Risquons-nous des formes graves de contamination et faut-il craindre ce rebond épidémique ?
L’un des avantages majeurs et indéniables de la vaccination est la réduction du taux de formes graves d’infection par la Covid-19. Aujourd’hui, plus de 6 millions de personnes vivant en Tunisie sont totalement vaccinées, soit 53% de la population. Malheureusement, ce pourcentage est considéré comme faible puisqu’il ne nous permet pas d’atteindre l’objectif de l’immunité collective. Le reste de la population non immunisée risque toujours de développer des formes graves pendant une infection par la Covid-19. Et là, il n’est pas inutile de rappeler aussi que les formes graves de la Covid-19 peuvent mettre en jeu le pronostic vital de la personne et être à l’origine de séquelles graves, telle l’insuffisance respiratoire chronique.
Et n’oublions pas le long Covid. On n’en parle pas assez, mais cette pathologie est de plus en plus fréquente et elle est désormais reconnue par l’Organisation mondiale de la santé (OMS) et touche plus de 10% des personnes atteintes de Covid. Elle se manifeste par une grande fatigue, des problèmes de concentrations, des maux de tête, la non-récupération du goût et de l’odorat qui peuvent durer des mois après une infection.
Les vacances d’été, la saison des festivals… sont-elles menacées ?
Même si les pays développés, qui sont la première source de touristes pour notre pays, se permettent aujourd’hui un retour à la vie normale chez eux, ils restent intransigeants sur les frontières avec les pays où la circulation virale est importante. Cependant, je ne pense pas que la situation épidémiologique en Tunisie puisse les rendre craintifs. Je pense que notre situation est pour l’instant sous contrôle et que la saison touristique peut réussir et se poursuivre cet été. Sur ce point, nous nous permettons de rassurer les touristes désireux de découvrir Djerba et les plages tunisiennes. Ils seront en sécurité et sauront apprécier leurs séjours.
Quels conseils donneriez-vous pour éviter la répétition des mauvais scénarios qu’on a vécus durant les deux dernières années ?
Il est nécessaire de maintenir la sensibilisation des citoyens aux gestes barrières. Il est, également, temps de rendre le dépistage plus accessible et moins cher dans les laboratoires publics. Il est important de savoir que le dépistage est essentiel pour isoler les personnes infectées et briser les chaînes de propagation.

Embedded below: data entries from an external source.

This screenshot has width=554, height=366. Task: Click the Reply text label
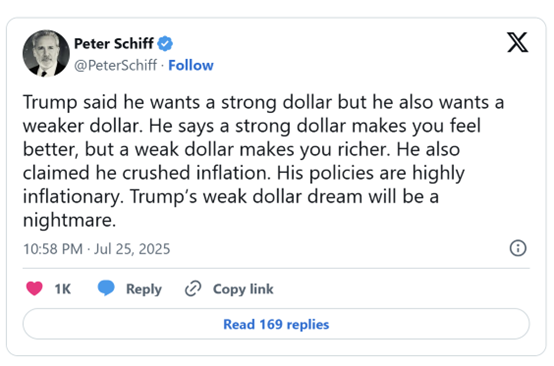(144, 289)
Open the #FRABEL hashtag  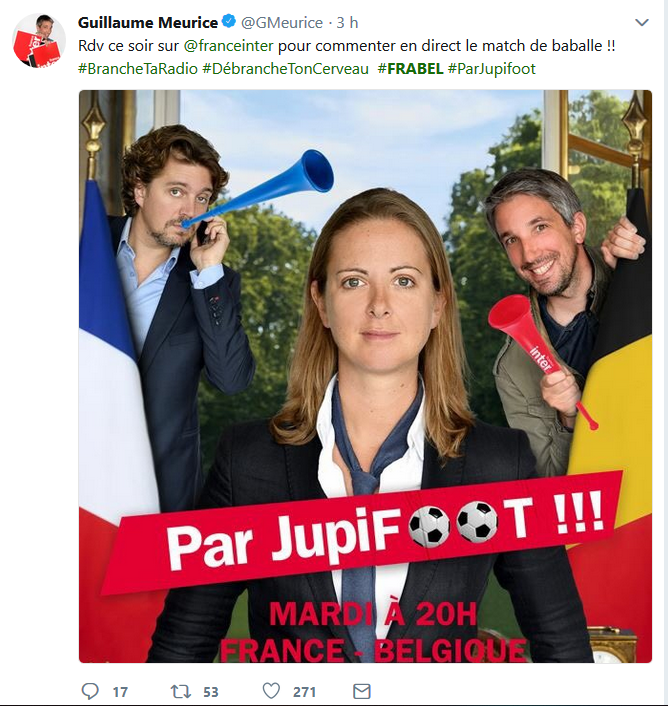point(411,68)
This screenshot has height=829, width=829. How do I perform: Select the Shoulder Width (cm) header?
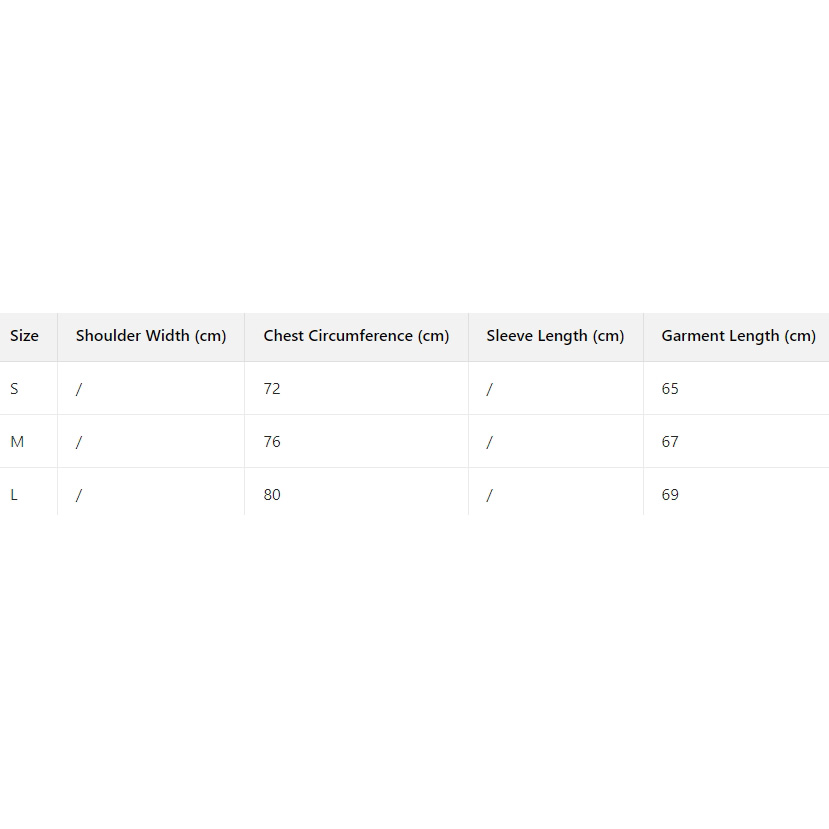tap(151, 336)
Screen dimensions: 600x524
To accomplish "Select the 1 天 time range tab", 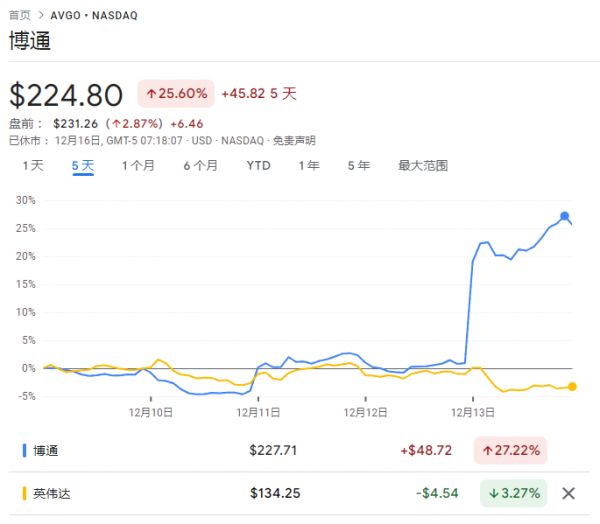I will pos(33,166).
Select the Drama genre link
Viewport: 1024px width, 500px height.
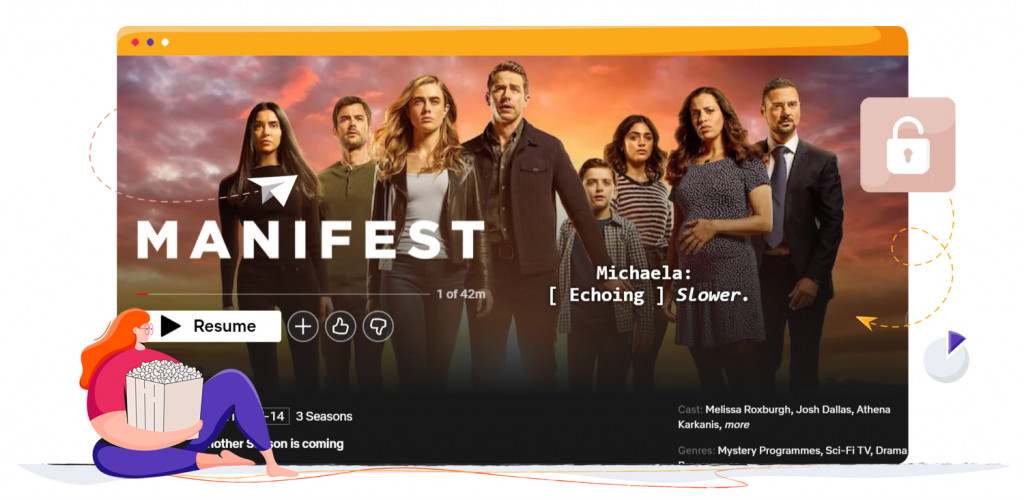click(891, 450)
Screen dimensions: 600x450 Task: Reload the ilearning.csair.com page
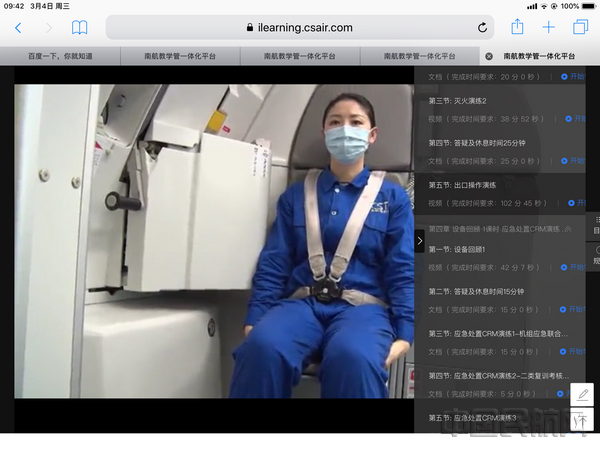point(483,28)
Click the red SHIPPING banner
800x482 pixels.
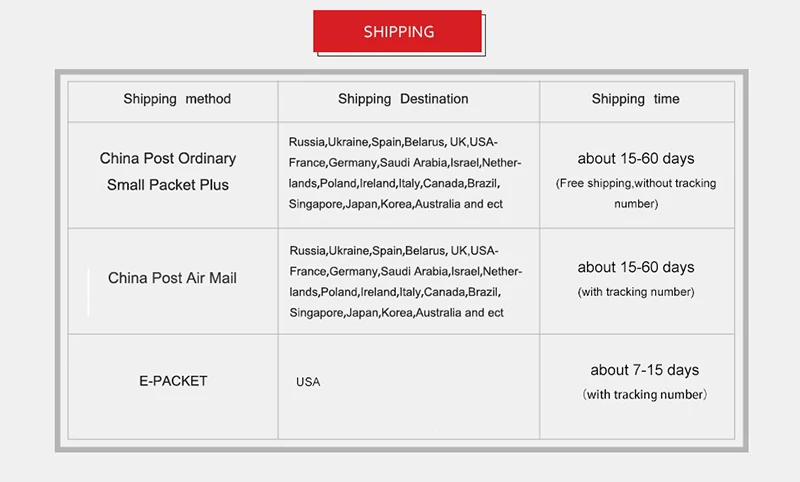coord(398,31)
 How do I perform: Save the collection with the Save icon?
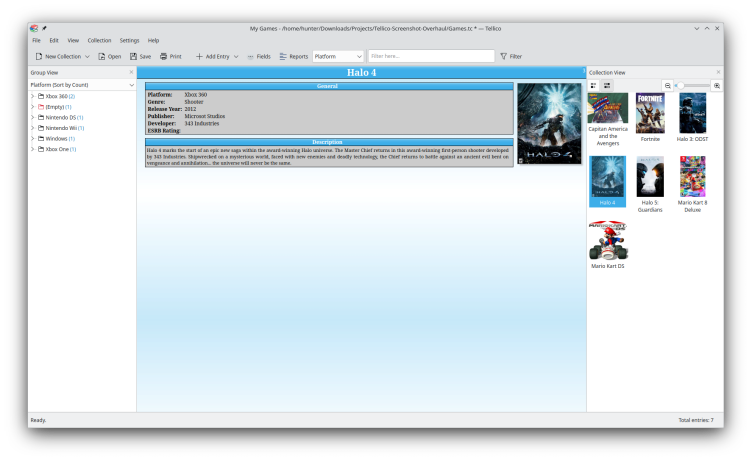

Mais la leçon la plus importante pour nous concerne bien évidemment nos capacités trop modestes d’accueil en réanimation. Il est inacceptable que nous ne disposons que d’une capacité de 700 lits de soins intensifs pour 12 millions de personnes, comme l’a confirmé l’ancien directeur des soins de santé de base, Dr Chokri Ben Hammouda.